Self-correction Flywheel Paradigm
CorrectNav's Self-correction Flywheel is conceptualized as a continuous loop comprising model evaluation, deviation detection, self-correction data generation, and continued training.
Figure 1: The overview of CorrectNav training. CorrectNav is first finetuned on the navigation tasks (Left), including action prediction and instruction generation. To enhance vision diversity, domain randomization strategies are implemented. Subsequently, the model undergoes Self-correction Flywheel post-training (Right), engaging in continuous evaluation and training cycles to improve error recovery.
Detailed Process
- Model Evaluation: The trained model is reevaluated on its training set to identify error trajectories. This step leverages incorrect paths as opportunities for model refinement rather than shortcomings.
- Deviation Detection: CorrectNav employs a method to detect deviations by measuring distances between error trajectories and true paths using interpolated reference points.
- Self-Correction Data Creation: The paradigm creates valuable correction data using identified deviations. For action correction, trajectories illustrating successful recovery are collected, while multimodal models analyze keyframes for perception correction.
- Continued Training: The model is refined using a blend of original training data and newly generated correction data, leading to progressive performance enhancements through multiple flywheel iterations.
Numerical Results and Comparative Analysis
CorrectNav achieves a state-of-the-art success rate of 65.1% on the R2R-CE and 69.3% on the RxR-CE benchmarks, significantly outperforming previous VLN models by margins of 8.2% and 16.4%, respectively.
Figure 2: Case studies comparing CorrectNav with and without Self-correction Flywheel post-training illustrating enhanced path correction capabilities.
Effectiveness of Self-Correction Iterations
The paper highlights the quantitative improvements offered by CorrectNav through iterative flywheel training, showcasing increased success rates and reduced navigation errors across successive iterations.
Figure 3: CorrectNav's performance on R2R-CE and RxR-CE Val-Unseen splits over Self-correction Flywheel iterations.
Real-world Deployment
CorrectNav's capabilities extend beyond simulated environments, showing superior performance in real-world scenarios, including complex indoor and outdoor navigation tasks. The model's dynamic obstacle avoidance and long-horizon instruction following are effectively demonstrated in robotic tests.
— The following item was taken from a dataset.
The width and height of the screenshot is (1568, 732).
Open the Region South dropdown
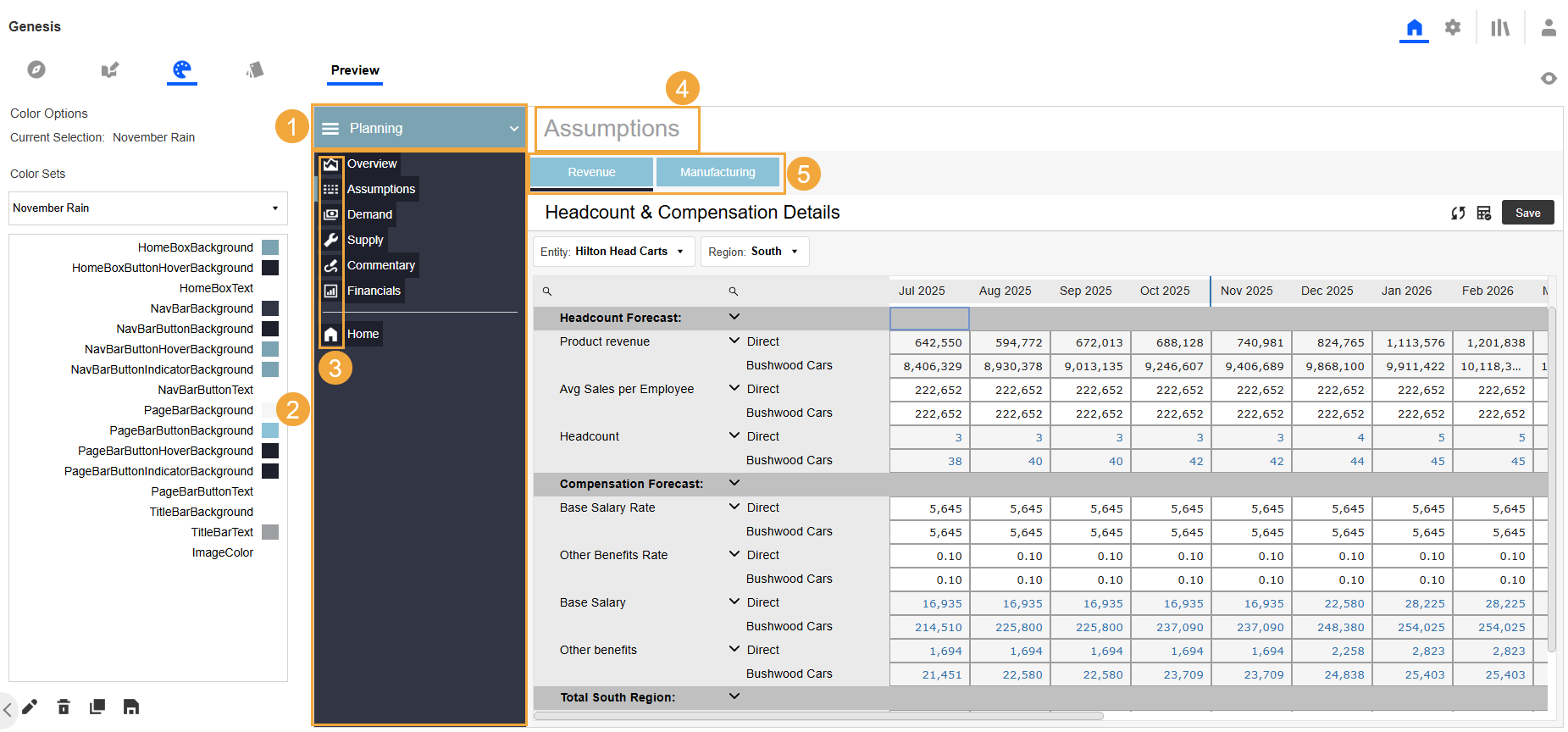point(755,252)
Figure 4: Qualitative results from the real-world deployment of CorrectNav, exhibiting robust navigation and error recovery in natural settings.
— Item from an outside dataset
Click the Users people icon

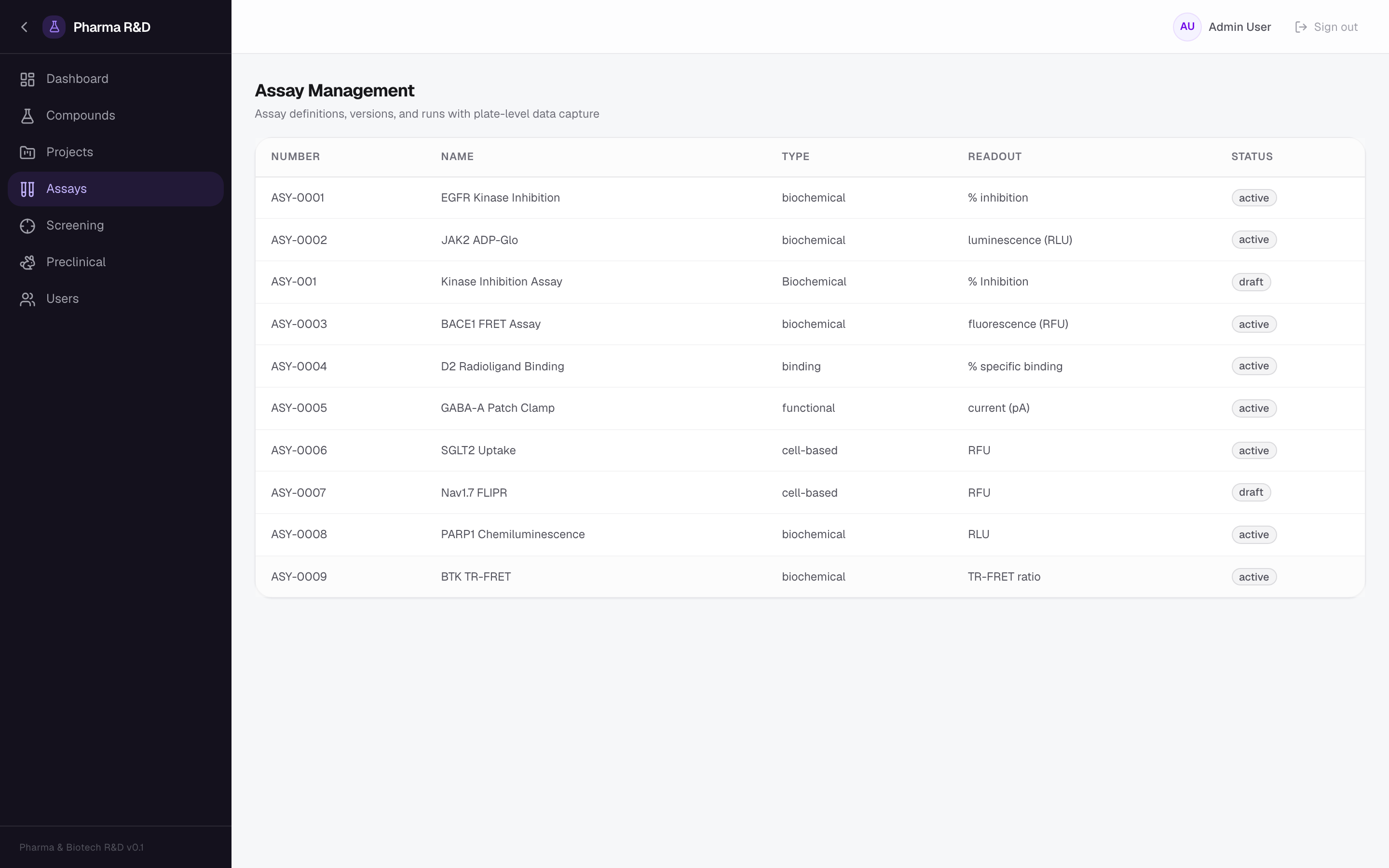pos(27,299)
Implications and Future Directions
The introduction of self-correcting mechanisms in VLN models provides a substantial enhancement in robustness and efficiency, particularly in deployment scenarios requiring fast inference. CorrectNav serves as a promising step toward embodied intelligence with improved recovery capabilities. Future research aims to further enrich navigation models by integrating robotic dimension and state information as prior knowledge, potentially reducing navigation discrepancies attributed to monocular RGB sensing limitations.
Conclusion
CorrectNav embodies a significant advancement in VLN by embedding error correction into the core of model operation. Its Self-correction Flywheel not only fosters performance improvements but also equips models with the ability to autonomously adapt to unforeseen challenges in the navigation task. These attributes lay the groundwork for future exploration and development in vision-language-action models and their applications in real-world environments.